- Instructions to follow -
Look through the records below for the line holding "Task: Click the 7 Jul 2026 date label". Write it out exactly, with each following line through the line holding "Task: Click the RCA score field".

- Provided records -

==========

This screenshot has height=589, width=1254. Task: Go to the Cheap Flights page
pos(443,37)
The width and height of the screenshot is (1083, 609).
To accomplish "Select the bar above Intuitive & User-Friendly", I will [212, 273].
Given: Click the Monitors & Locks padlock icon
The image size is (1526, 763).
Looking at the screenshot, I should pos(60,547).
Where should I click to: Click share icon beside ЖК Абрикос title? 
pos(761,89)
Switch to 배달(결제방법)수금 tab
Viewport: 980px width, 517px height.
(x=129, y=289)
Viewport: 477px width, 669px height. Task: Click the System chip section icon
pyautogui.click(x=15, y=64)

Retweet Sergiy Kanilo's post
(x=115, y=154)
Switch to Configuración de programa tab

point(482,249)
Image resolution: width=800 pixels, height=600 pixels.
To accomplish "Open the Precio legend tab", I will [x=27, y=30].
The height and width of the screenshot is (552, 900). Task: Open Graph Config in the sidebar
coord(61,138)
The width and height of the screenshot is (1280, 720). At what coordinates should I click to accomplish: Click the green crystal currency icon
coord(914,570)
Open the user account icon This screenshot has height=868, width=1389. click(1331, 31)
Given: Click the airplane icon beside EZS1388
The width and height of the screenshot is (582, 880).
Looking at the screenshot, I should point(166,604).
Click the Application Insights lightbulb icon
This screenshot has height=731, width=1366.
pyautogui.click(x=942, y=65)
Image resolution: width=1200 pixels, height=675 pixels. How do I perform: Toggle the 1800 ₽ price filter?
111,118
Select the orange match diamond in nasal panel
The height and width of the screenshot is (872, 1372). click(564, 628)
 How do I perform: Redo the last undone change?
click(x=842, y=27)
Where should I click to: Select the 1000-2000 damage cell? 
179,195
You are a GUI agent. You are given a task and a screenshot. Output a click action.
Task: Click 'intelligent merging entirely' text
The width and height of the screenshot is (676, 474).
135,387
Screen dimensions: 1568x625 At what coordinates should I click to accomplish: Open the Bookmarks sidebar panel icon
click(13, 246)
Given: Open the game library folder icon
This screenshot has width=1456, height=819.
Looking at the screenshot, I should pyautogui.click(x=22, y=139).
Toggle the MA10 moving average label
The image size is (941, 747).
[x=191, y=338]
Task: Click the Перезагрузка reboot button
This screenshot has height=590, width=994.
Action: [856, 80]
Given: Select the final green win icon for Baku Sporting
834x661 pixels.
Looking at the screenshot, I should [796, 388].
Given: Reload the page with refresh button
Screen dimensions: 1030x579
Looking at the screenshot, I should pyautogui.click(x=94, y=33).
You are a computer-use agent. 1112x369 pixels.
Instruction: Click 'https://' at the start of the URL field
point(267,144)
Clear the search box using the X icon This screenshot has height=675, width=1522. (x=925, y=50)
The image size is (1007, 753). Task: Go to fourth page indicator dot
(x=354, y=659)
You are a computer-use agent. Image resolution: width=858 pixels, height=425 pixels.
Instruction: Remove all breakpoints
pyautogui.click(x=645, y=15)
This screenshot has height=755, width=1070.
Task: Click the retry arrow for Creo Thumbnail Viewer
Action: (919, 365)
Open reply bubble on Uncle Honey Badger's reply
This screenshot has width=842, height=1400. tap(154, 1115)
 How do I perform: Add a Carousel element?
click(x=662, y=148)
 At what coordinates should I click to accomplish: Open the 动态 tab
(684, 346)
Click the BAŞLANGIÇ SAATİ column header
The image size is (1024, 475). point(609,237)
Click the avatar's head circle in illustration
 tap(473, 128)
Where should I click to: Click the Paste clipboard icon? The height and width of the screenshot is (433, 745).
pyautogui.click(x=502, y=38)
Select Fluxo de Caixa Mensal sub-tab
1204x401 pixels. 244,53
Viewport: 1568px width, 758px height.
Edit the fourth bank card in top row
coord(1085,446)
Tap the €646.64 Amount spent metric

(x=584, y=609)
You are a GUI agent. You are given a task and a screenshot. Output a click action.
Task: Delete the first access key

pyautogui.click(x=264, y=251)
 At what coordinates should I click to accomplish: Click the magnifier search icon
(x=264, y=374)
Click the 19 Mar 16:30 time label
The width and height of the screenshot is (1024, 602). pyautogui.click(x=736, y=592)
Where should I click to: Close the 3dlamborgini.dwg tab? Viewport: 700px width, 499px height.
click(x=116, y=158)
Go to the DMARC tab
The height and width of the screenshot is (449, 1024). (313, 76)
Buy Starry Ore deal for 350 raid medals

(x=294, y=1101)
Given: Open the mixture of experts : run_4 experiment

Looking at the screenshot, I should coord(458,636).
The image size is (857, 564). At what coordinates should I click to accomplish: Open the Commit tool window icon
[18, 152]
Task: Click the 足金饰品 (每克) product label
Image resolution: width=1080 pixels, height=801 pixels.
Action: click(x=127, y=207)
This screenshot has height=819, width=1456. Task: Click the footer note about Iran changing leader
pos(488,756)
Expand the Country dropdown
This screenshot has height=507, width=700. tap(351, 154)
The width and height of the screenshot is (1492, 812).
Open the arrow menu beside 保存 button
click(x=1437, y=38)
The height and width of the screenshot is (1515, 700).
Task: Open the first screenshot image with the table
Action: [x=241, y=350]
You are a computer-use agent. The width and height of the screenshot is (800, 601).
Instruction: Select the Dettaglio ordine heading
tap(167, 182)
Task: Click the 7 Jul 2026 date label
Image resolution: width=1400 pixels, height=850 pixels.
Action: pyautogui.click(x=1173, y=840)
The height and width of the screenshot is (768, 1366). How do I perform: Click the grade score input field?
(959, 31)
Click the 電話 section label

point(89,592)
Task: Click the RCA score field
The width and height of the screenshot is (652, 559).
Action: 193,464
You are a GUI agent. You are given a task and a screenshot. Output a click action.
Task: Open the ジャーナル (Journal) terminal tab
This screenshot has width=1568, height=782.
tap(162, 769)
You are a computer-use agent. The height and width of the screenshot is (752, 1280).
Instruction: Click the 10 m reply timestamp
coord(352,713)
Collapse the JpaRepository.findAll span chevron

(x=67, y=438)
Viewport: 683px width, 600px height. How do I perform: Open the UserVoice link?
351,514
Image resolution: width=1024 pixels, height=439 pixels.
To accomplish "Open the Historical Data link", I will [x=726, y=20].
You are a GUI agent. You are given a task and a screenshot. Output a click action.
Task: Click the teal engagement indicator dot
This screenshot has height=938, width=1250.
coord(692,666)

==========

- Answer to the exercise -
Task: Click the 7 Jul 2026 date label
Image resolution: width=1400 pixels, height=850 pixels.
Action: pyautogui.click(x=1173, y=840)
The height and width of the screenshot is (768, 1366). How do I perform: Click the grade score input field?
(959, 31)
Click the 電話 section label

point(89,592)
Task: Click the RCA score field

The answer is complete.